Transcurrió una semana hasta que recibí por fin la llamada telefónica. No estaba segura de que fuera a llegar; algunos días la esperaba con ganas, otros pensaba que ojalá nunca se produjese.

Ready?

Tragué saliva.

—Lista.

—Perfecto. Empezamos mañana.

Me senté frente al escritorio, puse encima las palmas de las manos. Fran Nash acababa de confirmarme que por fin había recibido la autorización formal para transmitir sus crónicas como corresponsal de Télam en Jerusalén. O nuestras crónicas, mejor dicho.

Todo estaba previsto; habíamos hecho pruebas y comprobado que podríamos complementarnos sin mayores problemas. A fin de estar preparada, yo había tomado prestado un diccionario Webster’s de la biblioteca de Bertha Vester y contaba con otro bilingüe que llevaba acompañando a Marcus desde que llegara a España al principio de nuestra contienda: aunque estuviera manoseado hasta el extremo, haría un buen servicio.

Si a Marcus le extrañó, o le disgustó o le generó alguna inquietud la propuesta de la periodista canadiense, no me lo dejó ver en ningún momento. ¿Tú estás segura? —preguntó tan solo—. Pues adelante.

La primera crónica en la que me volqué tenía que ver, cómo no, con la creciente insurgencia judía, y se refería en concreto a una ofensiva de Irgun contra un cuartel de la policía británica que dejó cuatro muertos y varios heridos. No era un texto hermoso ni extenso; se trataba simplemente de un puñado de líneas que narraban de forma sucinta un hecho. No se daban explicaciones, no se perfilaba el trasfondo y apenas se ofrecían claves para enmarcarlo en un contexto. Información concreta y escueta sin más, sin sombra de aditamento. Tardé apenas media hora en concluir el trabajo, tan solo hube de buscar un par de vocablos en el diccionario para confirmar que mi intuición estaba en lo cierto. Después lo repasé todo al menos siete veces, cambié algo por un sinónimo, taché dos o tres cosas, alteré el orden de una frase. Cuando creí estar segura, lo rescribí íntegro, doblé el papel en tres, lo metí en un sobre y llamé desde el balcón al joven árabe que aguardaba en el patio, con su bicicleta apoyada sobre la fuente.

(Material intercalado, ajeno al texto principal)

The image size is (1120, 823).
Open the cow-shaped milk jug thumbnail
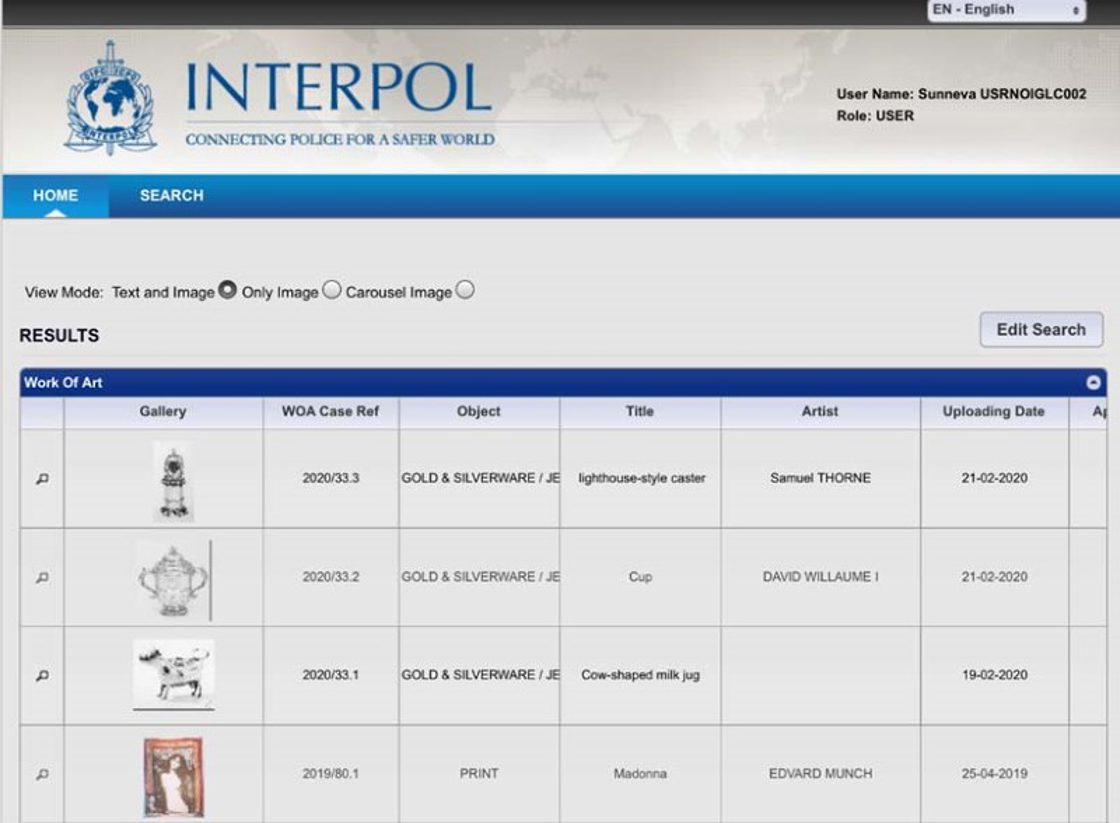pos(173,674)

En media hora, ella lo tendría sobre su mesa. En cuarenta minutos lo estaría emitiendo por cable y mis palabras cruzarían mares y desiertos, cordilleras y un océano hasta llegar a Buenos Aires, al número 140 de la calle 25 de Mayo. Allí, en una tercera planta, dentro de una oficina de personal escaso y muebles nuevos, muy cerca del Banco Nación y a tiro de piedra de la Casa de Gobierno, alguien recibiría el cable procedente de la lejana Jerusalén y distribuiría su contenido por medios del país entero. No anticipamos que quedaría eclipsado por la intensa cobertura de las elecciones generales que en esos días tenían lugar en el país, las que darían su primera victoria al general Juan Domingo Perón. Aun así, allí estaría la noticia, lista para aquellos interesados en nuestros aconteceres.

La nota iba firmada por Frances Quiroga. Ese era el nombre que habíamos decidido usar: le nom de plume, dijo mi compañera. Con Quiroga garantizábamos a la corresponsalía una voz en español y, de paso, yo recuperaba el apellido que había perdido en mi nueva vida de casada y en mi anterior vida de embustera. Frances, por su parte, sonaba equívoco, algo masculino, con lo cual probablemente dejaría a los directivos de Télam más tranquilos si no sospechaban que detrás de esas crónicas había un alma de mujer. Y así yo —concluyó ella— evito exponerme más de la cuenta.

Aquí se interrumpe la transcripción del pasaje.